— Start Given passage —

Research on natural language processing leading to improved language tests and dictionaries for millions of language learners
Submitting Institution
Lancaster UniversityUnit of Assessment
Computer Science and InformaticsSummary Impact Type
SocietalResearch Subject Area(s)
Information and Computing Sciences: Artificial Intelligence and Image Processing
Psychology and Cognitive Sciences: Cognitive Sciences
Language, Communication and Culture: Linguistics
Summary of the impact
Worldwide impact on language learners and others has been generated by
the development at
Lancaster of a ground-breaking natural language processing tool (CLAWS4),
and an associated
unique collection of natural language data (the British National Corpus,
or BNC). Some highlights
selected from the primary impacts are as follows:
- Cambridge University Press has significantly improved the quality of
its language learning
materials (over 60 books) via key enhancements to its core source
material that have been
enabled by CLAWS4 and the BNC;
- The Society for Testing English Proficiency (STEP) in Japan has based
a widely-used
Language Test (EIKEN) on data analysed by CLAWS4. The EIKEN test is
taken by two million
schoolchildren every year.
The pathways to impact have been primarily via consultancy and via
licencing of software IP. The
impact itself is largely on the language learners—i.e. users of products
such as the above. There is
a secondary economic impact on a UK SME which has licenced our software.
Underpinning research
Context and research problem. Within computer science the
research sits under the general
heading of natural language processing (NLP). Our approach is to
collect and analyse machine-readable
corpora (large bodies of text), and then to annotate these corpora—at all
levels, including
morphological, grammatical, syntactic and semantic—using a combination of
manual analysis and
automatic tagging [4]. This process then enables bootstrapping of more
capable tools, more
advanced text retrieval, and better statistical analysis, all of which can
be exploited in a range of
areas as discussed below.

— End Given passage —
— Start Data shown —

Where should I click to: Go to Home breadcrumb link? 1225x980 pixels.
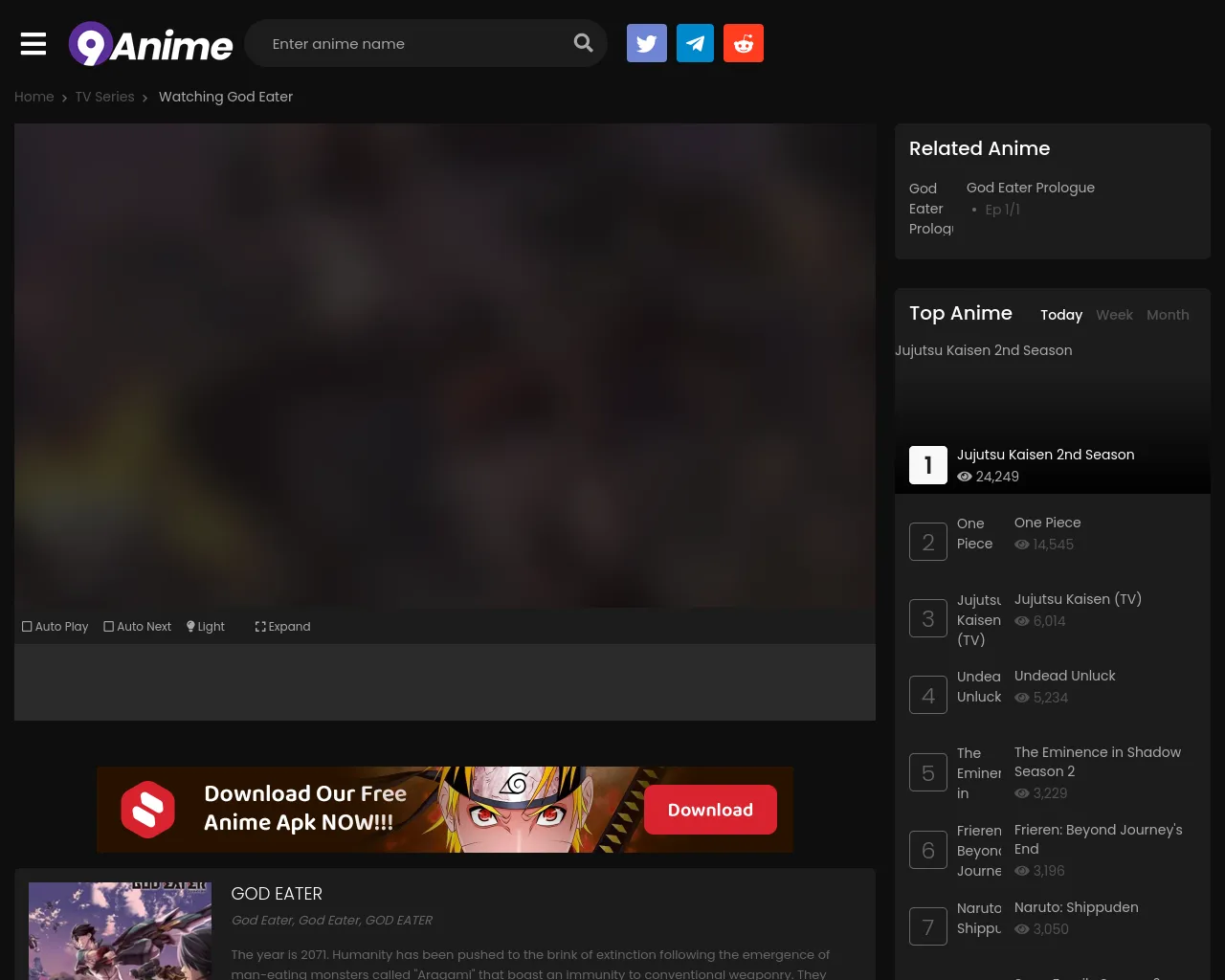(33, 97)
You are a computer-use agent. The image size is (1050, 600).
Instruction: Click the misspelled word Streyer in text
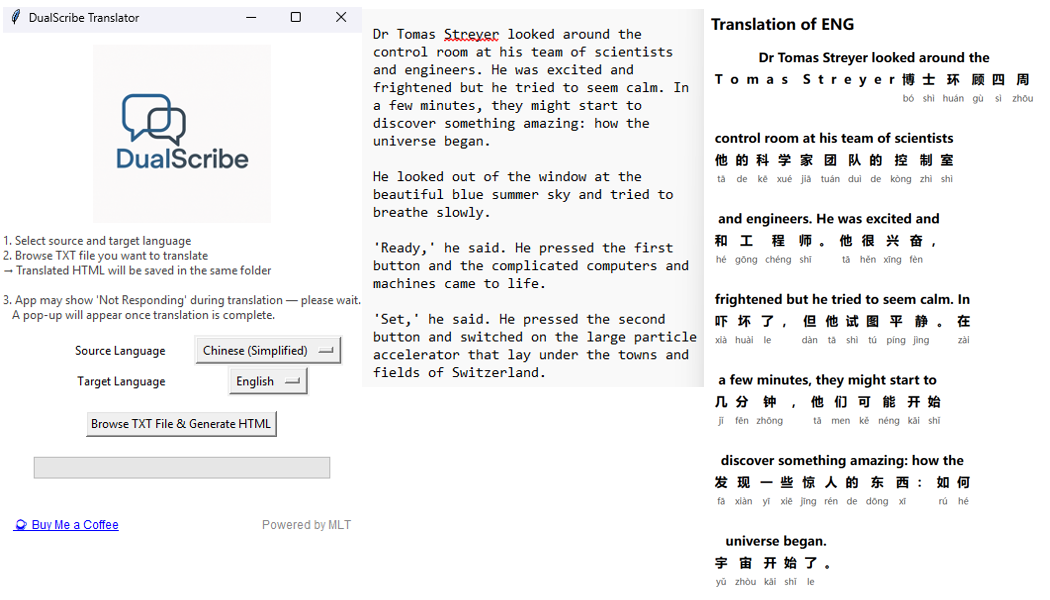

— End Data shown —

■ **Prompt 1**
According to the CLAWS4 impact report, how many schoolchildren take the EIKEN test every year?
■ **Prompt 2**
Carry on the CLAWS4 impact report from the point where it stops.
The listing is unrelated to the CLAWS4 impact report and stands as its own material.

■ **Right answer 1**
Two million.

■ **Right answer 2**
Description of the underpinning research and findings. The
enabling research arose from a
number of projects and collaborations involving Lancaster's University
Centre for Computer Corpus
Research on Language (UCREL): a centre for computational and corpus
research that spans the
School of Computing and Communications and the Department of Linguistics
and English
Language. UCREL has been at the forefront of corpus-based natural language
processing
research since the early 1980s. Its two contributions of specific
relevance to the present case study
are as follows:
1. Collection of the British National Corpus (BNC). The BNC, which
consists of 100 million
annotated words of British written and spoken English, was initially
developed by Roger Garside
(Senior Lecturer in Computing, retired in 2008) and Professor Geoffrey
Leech (now emeritus) who
led a team of 15-20 researchers including Paul Rayson (now a Senior
Lecturer at Lancaster). The
work was completed in 1994 and the BNC is now probably the best-known and
most widely-used
English corpus in the world.
2. Development of the CLAWS4 part-of-speech tagger. CLAWS,
initially conceived in the 1980s, is
a tool that performs automatic labelling of words in running text with
word class categories (e.g.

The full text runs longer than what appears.